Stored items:

○ ○ ○ ○ ○

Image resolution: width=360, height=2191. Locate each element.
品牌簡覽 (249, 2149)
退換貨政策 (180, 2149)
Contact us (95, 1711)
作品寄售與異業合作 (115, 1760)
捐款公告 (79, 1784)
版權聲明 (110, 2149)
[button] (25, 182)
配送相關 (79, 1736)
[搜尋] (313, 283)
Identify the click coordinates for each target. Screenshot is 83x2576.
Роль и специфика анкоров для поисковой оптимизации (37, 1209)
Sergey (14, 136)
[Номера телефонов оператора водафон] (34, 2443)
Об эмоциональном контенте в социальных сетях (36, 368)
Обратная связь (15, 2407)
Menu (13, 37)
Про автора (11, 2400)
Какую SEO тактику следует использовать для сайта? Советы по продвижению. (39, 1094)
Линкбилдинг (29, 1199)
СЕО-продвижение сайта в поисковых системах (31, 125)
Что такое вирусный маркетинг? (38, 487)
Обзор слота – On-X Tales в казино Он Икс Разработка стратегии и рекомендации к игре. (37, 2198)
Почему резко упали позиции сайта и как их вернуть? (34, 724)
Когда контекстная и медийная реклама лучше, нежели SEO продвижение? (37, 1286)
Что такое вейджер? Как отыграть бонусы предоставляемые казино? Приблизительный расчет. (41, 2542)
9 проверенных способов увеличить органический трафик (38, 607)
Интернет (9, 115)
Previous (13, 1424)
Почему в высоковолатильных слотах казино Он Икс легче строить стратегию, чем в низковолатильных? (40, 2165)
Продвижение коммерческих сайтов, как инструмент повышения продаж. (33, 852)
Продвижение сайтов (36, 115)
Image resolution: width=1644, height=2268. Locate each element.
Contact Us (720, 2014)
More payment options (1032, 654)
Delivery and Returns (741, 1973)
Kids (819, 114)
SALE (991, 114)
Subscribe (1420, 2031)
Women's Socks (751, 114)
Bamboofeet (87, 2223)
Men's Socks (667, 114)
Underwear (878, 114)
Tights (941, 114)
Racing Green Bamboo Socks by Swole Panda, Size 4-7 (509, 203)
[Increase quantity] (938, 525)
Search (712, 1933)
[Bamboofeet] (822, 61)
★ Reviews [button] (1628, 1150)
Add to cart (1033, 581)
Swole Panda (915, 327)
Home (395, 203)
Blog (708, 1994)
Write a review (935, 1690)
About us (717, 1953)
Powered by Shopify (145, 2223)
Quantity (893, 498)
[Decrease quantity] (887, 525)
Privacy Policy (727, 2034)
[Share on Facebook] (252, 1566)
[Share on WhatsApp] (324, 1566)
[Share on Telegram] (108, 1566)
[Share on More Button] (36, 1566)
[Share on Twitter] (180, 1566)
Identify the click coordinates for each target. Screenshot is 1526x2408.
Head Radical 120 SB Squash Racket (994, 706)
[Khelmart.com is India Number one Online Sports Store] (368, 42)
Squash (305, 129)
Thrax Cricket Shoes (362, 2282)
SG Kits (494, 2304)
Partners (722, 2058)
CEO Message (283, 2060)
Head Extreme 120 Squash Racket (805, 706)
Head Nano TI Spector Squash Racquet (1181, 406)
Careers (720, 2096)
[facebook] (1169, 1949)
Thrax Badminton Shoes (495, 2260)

○ ○ ○ ○ ○

Copy every line where the word "Swole" is present in the entries above.

# Answer section:
Racing Green Bamboo Socks by Swole Panda, Size 4-7 (509, 203)
Swole Panda (915, 327)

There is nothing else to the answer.